» **課題の目的**: 「Click the Sample Rate blue stepper arrows」を含む行から「click(x=616, y=19)」を含む行まで（両端を含む）を、「GUI agent」を「screen agent」に置き換えて更新し、ほかは一切変えずに示してください。

(記録)
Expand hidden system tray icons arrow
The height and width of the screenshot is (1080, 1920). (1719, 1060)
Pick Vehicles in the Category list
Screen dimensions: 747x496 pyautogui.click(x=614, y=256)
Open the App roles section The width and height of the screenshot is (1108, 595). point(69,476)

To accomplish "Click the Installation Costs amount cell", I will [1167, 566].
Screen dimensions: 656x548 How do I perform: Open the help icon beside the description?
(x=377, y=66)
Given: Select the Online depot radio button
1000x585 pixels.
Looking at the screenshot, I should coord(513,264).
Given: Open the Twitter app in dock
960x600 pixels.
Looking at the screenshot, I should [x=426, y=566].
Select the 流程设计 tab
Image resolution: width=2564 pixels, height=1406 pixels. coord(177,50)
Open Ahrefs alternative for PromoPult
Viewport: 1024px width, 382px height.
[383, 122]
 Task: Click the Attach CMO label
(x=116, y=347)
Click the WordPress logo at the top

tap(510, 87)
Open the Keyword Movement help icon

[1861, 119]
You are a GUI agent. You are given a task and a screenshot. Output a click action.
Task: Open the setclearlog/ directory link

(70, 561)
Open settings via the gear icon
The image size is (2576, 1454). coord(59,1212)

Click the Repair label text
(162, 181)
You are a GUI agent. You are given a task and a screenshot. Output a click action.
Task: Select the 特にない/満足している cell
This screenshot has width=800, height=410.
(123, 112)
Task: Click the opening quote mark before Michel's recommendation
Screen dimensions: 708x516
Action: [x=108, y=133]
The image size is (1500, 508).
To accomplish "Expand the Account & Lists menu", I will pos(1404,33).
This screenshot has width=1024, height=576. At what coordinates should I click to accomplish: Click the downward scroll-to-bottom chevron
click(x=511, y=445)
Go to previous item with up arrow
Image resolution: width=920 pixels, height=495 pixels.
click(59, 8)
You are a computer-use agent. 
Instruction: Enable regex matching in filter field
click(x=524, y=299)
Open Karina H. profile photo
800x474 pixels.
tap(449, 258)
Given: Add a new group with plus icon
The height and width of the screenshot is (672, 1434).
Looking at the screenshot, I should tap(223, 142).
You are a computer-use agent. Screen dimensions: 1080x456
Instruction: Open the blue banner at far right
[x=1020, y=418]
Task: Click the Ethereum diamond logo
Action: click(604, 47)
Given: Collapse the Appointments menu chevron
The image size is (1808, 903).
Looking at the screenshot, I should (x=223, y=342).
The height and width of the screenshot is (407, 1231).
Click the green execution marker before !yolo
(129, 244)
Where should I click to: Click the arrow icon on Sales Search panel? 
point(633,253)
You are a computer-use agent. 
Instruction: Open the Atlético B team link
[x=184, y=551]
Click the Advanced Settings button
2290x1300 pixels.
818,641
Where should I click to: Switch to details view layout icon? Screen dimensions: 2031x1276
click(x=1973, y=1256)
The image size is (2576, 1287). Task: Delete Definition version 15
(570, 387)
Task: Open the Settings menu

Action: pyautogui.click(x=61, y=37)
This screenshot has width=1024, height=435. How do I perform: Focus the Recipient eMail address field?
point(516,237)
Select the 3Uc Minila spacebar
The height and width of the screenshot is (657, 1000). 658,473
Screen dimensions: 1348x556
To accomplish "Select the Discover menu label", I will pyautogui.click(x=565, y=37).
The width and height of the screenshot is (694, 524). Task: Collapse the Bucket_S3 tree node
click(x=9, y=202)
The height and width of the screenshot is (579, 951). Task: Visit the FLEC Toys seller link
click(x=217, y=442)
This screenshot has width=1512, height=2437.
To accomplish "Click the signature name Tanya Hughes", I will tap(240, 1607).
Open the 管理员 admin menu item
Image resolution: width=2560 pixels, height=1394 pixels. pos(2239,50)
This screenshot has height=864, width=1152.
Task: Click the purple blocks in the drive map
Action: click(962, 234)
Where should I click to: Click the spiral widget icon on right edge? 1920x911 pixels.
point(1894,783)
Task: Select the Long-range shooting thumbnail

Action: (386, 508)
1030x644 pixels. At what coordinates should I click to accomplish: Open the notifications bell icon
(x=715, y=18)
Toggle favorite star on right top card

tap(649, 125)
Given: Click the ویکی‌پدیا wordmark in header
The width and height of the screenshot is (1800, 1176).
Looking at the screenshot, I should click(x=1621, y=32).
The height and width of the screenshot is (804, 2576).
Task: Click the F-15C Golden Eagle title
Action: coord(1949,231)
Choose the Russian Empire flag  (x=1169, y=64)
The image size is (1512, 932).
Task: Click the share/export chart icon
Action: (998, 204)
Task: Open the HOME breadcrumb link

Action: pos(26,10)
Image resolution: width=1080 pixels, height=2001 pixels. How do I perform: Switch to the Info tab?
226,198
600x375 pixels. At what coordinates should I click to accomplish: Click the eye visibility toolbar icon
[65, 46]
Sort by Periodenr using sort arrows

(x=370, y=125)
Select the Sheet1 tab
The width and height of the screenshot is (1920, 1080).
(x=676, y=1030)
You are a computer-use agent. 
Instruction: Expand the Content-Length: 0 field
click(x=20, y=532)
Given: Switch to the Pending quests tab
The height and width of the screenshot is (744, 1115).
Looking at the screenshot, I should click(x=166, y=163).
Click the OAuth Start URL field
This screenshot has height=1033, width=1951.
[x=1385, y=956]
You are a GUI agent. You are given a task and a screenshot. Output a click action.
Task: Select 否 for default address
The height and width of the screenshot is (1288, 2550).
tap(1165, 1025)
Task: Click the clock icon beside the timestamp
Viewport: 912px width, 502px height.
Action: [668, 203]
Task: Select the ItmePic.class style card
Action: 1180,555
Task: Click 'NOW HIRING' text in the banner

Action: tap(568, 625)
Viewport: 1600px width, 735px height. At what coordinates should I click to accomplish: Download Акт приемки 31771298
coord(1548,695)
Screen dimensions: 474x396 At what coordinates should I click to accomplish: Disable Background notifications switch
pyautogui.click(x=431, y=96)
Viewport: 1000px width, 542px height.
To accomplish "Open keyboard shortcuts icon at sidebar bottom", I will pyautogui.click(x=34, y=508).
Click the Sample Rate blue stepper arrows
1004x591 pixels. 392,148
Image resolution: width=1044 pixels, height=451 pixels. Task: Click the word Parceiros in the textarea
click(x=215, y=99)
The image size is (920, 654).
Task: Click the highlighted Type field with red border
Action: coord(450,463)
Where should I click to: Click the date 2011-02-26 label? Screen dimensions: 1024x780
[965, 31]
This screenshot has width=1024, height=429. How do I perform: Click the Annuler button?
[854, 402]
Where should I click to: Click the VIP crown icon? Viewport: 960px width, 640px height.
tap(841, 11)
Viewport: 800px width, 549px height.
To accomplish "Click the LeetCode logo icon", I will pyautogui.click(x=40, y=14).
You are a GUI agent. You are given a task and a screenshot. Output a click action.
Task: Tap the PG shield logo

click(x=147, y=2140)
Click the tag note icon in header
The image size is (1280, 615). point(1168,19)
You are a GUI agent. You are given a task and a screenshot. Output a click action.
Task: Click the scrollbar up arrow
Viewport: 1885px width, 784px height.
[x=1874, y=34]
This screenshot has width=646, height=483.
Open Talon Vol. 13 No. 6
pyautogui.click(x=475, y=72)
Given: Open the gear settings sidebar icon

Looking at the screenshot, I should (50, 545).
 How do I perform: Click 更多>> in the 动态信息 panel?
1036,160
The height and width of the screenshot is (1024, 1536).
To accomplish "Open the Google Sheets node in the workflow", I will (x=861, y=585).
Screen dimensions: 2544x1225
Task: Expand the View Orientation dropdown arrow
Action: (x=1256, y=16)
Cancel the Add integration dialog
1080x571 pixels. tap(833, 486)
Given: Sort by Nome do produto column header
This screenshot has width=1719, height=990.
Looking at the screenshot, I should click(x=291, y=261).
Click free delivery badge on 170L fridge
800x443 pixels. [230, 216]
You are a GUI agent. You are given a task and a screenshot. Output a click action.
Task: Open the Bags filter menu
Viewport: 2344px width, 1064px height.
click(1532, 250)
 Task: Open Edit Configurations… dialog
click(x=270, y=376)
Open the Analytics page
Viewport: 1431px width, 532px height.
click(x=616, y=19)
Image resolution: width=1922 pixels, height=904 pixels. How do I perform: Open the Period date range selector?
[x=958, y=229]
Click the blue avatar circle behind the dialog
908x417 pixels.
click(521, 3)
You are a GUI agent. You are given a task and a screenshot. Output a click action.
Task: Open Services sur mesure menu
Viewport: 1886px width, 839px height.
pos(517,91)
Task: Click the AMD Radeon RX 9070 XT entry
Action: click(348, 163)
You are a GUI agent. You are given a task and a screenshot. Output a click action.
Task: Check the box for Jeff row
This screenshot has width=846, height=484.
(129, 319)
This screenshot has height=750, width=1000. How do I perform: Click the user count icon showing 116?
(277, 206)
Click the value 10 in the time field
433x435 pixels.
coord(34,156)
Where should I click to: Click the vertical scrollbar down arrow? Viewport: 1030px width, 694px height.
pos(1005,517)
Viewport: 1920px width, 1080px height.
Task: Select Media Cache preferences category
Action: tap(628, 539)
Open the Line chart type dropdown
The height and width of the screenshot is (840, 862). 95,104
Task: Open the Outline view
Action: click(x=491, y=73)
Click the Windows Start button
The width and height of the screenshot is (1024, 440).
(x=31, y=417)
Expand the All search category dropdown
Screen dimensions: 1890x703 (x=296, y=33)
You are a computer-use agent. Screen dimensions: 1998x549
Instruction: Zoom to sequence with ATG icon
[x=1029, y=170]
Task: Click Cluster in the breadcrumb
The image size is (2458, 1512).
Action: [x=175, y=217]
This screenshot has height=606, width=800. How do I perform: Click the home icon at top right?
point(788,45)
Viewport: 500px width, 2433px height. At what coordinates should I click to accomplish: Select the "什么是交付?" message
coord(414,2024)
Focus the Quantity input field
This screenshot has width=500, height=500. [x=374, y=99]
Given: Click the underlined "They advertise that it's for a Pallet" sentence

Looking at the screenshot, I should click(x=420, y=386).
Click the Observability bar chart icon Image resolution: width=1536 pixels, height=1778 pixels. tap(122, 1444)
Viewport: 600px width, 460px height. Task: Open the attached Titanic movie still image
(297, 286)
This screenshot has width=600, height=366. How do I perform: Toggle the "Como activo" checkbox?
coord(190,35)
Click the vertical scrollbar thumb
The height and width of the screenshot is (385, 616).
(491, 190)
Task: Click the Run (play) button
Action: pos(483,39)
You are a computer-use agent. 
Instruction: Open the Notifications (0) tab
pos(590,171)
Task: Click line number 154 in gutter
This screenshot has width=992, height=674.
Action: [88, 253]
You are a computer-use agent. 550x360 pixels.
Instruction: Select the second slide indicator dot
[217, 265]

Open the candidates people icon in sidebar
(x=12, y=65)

» **記述回答**:
Click the Sample Rate blue stepper arrows
1004x591 pixels. 392,148
Image resolution: width=1044 pixels, height=451 pixels. Task: Click the word Parceiros in the textarea
click(x=215, y=99)
The image size is (920, 654).
Task: Click the highlighted Type field with red border
Action: coord(450,463)
Where should I click to: Click the date 2011-02-26 label? Screen dimensions: 1024x780
[965, 31]
This screenshot has width=1024, height=429. How do I perform: Click the Annuler button?
[854, 402]
Where should I click to: Click the VIP crown icon? Viewport: 960px width, 640px height.
tap(841, 11)
Viewport: 800px width, 549px height.
To accomplish "Click the LeetCode logo icon", I will pyautogui.click(x=40, y=14).
You are a screen agent. You are given a task and a screenshot. Output a click action.
Task: Tap the PG shield logo

click(x=147, y=2140)
Click the tag note icon in header
The image size is (1280, 615). point(1168,19)
You are a screen agent. You are given a task and a screenshot. Output a click action.
Task: Click the scrollbar up arrow
Viewport: 1885px width, 784px height.
[x=1874, y=34]
This screenshot has width=646, height=483.
Open Talon Vol. 13 No. 6
pyautogui.click(x=475, y=72)
Given: Open the gear settings sidebar icon

Looking at the screenshot, I should (50, 545).
 How do I perform: Click 更多>> in the 动态信息 panel?
1036,160
The height and width of the screenshot is (1024, 1536).
To accomplish "Open the Google Sheets node in the workflow", I will (x=861, y=585).
Screen dimensions: 2544x1225
Task: Expand the View Orientation dropdown arrow
Action: (x=1256, y=16)
Cancel the Add integration dialog
1080x571 pixels. tap(833, 486)
Given: Sort by Nome do produto column header
This screenshot has width=1719, height=990.
Looking at the screenshot, I should click(x=291, y=261).
Click free delivery badge on 170L fridge
800x443 pixels. [230, 216]
You are a screen agent. You are given a task and a screenshot. Output a click action.
Task: Open the Bags filter menu
Viewport: 2344px width, 1064px height.
click(1532, 250)
 Task: Open Edit Configurations… dialog
click(x=270, y=376)
Open the Analytics page
Viewport: 1431px width, 532px height.
click(x=616, y=19)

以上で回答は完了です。